## Description of the task
There is one span to output from the data below: the lines starting at the line with "Sort by the" and ending at the line with "Task: Click 'Visiting". Output it exactly, ends included, nothing more.

[Pixel coordinate grounding data]
——————
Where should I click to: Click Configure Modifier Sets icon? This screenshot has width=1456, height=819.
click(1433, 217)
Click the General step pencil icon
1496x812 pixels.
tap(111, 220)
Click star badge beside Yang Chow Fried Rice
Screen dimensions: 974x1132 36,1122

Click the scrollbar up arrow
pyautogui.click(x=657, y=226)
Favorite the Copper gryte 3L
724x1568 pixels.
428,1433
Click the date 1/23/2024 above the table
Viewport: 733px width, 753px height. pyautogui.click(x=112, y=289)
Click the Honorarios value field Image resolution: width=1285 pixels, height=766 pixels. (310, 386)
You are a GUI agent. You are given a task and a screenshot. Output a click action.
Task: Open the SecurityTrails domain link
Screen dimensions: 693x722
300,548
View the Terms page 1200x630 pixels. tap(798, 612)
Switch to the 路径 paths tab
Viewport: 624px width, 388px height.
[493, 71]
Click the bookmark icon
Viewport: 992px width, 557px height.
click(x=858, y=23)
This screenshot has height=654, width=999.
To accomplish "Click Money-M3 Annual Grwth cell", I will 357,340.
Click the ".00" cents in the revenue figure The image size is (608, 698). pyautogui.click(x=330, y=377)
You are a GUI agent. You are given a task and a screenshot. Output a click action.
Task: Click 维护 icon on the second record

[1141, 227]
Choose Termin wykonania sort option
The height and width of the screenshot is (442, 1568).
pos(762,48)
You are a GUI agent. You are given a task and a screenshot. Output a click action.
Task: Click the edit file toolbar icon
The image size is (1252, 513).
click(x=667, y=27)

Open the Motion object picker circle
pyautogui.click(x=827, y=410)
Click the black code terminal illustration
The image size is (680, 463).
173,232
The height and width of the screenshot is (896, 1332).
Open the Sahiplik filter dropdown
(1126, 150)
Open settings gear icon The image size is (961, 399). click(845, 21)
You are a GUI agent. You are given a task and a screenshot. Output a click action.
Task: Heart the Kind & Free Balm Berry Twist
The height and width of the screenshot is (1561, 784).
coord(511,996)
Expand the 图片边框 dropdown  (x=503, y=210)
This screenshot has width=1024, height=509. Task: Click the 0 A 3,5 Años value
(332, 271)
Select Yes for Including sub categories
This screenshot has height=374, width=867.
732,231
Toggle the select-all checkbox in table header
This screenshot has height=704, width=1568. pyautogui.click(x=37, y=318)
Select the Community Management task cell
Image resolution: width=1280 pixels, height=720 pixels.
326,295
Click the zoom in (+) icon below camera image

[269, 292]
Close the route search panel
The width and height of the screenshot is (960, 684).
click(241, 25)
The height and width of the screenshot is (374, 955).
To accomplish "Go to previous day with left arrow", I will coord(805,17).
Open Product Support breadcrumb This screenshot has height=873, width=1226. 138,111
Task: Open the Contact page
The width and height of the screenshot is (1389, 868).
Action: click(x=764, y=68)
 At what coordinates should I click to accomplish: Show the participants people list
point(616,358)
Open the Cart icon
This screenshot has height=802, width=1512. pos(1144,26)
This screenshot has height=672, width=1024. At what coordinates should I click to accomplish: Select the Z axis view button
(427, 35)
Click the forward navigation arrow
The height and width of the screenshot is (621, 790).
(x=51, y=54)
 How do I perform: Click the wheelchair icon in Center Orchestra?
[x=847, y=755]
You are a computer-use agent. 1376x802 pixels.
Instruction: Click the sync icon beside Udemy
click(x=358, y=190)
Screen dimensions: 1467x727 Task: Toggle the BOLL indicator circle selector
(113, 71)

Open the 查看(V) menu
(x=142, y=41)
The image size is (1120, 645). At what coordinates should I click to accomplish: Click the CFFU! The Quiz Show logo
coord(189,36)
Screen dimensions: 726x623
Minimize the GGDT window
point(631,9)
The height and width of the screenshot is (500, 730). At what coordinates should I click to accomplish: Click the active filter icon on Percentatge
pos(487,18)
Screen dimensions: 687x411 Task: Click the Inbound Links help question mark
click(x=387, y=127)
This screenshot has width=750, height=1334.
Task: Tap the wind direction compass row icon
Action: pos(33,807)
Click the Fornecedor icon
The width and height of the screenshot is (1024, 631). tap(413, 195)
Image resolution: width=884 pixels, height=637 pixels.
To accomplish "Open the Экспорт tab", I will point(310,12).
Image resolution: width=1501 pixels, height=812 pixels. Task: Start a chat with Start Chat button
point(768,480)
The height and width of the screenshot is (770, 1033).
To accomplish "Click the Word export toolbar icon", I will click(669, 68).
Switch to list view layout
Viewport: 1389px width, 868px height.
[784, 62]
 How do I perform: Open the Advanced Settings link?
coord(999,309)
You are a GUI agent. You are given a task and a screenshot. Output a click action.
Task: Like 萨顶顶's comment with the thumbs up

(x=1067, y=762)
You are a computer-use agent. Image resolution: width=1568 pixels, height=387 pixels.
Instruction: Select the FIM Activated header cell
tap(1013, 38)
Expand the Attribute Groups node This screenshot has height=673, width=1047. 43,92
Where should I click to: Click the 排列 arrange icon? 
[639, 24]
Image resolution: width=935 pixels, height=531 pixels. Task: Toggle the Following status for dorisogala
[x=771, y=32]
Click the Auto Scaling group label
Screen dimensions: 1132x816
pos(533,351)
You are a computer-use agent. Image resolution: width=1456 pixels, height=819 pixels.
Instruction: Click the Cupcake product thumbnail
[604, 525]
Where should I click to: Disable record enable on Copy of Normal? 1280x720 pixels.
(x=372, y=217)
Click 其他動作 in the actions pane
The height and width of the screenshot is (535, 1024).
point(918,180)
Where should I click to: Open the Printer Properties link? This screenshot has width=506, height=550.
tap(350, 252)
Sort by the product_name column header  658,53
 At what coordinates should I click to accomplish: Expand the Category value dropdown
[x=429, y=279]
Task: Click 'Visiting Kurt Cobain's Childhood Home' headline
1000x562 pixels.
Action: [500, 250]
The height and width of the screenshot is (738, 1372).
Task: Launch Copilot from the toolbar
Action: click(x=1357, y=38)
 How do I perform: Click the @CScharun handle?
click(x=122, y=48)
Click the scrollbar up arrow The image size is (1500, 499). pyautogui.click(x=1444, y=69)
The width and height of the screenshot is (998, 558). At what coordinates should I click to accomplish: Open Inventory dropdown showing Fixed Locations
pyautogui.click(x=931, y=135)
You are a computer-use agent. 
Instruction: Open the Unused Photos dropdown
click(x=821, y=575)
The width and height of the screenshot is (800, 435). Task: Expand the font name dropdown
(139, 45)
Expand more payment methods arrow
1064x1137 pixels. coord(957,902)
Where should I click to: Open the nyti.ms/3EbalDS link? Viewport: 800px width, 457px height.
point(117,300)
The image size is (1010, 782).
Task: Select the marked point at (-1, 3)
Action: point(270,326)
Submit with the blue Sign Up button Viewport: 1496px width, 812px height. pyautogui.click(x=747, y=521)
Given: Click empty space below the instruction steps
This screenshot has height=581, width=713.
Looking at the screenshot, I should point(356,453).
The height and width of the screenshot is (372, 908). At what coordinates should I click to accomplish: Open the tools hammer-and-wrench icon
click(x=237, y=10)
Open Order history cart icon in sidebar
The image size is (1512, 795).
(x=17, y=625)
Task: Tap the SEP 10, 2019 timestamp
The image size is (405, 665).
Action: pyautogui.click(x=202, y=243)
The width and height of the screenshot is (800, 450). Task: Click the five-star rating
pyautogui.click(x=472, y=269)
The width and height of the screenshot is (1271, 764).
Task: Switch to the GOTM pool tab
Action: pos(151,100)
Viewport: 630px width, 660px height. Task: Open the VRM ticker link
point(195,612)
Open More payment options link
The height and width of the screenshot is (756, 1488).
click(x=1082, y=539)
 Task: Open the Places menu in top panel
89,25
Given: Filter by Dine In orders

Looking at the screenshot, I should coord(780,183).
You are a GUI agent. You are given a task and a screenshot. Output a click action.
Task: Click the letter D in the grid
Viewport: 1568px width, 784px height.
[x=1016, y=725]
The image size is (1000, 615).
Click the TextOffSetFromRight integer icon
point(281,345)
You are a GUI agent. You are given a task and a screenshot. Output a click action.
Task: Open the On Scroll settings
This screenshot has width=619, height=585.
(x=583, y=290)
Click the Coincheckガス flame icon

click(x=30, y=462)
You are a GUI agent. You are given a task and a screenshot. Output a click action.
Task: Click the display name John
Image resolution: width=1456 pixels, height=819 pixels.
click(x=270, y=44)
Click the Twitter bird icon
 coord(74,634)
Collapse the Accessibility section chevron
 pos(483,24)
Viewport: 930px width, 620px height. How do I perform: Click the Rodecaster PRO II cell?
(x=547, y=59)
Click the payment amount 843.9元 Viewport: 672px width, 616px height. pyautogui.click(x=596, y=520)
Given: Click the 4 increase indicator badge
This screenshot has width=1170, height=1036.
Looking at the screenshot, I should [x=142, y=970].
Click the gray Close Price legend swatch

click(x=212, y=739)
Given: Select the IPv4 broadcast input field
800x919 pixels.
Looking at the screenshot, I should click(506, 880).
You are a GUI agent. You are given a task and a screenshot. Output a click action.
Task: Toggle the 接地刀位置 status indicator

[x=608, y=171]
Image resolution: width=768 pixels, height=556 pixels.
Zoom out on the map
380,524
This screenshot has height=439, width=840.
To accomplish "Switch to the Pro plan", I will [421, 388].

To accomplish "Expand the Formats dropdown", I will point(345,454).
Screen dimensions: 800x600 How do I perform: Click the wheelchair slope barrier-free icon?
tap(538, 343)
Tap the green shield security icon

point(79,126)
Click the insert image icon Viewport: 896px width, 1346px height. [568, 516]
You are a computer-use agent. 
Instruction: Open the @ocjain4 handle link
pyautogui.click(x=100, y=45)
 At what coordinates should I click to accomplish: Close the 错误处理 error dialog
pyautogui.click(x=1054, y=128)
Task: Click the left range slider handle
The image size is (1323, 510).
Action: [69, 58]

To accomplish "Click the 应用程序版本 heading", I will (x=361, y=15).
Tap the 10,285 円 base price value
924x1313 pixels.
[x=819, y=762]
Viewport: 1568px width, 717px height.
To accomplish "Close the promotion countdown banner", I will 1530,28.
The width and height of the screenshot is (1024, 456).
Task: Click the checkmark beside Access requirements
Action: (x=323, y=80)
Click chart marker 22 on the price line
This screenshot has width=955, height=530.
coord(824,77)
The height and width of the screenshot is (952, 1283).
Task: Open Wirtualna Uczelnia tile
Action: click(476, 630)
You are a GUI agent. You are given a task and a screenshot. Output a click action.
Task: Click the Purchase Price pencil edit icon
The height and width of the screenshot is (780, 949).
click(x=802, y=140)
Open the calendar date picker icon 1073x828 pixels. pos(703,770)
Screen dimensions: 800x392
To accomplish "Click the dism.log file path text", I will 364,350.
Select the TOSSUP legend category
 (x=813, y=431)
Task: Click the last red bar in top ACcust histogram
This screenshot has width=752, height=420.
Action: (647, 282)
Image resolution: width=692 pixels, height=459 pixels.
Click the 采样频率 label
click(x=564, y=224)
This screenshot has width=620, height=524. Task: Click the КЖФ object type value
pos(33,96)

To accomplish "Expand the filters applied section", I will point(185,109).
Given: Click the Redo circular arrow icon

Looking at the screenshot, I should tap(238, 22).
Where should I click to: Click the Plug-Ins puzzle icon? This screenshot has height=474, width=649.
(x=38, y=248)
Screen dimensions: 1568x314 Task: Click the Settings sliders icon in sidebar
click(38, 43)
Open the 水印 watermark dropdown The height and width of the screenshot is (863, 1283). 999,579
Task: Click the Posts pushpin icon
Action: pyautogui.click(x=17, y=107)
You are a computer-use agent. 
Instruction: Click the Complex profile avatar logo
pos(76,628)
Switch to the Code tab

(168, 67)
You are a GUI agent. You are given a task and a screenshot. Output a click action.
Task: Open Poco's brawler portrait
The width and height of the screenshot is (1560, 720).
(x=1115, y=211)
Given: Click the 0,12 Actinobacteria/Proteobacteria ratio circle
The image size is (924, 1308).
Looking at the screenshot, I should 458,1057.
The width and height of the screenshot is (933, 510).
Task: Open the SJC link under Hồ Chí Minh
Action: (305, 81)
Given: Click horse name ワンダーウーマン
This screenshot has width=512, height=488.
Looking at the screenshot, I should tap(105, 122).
——————
## Exercise response
Sort by the product_name column header  658,53
 At what coordinates should I click to accomplish: Expand the Category value dropdown
[x=429, y=279]
Task: Click 'Visiting Kurt Cobain's Childhood Home' headline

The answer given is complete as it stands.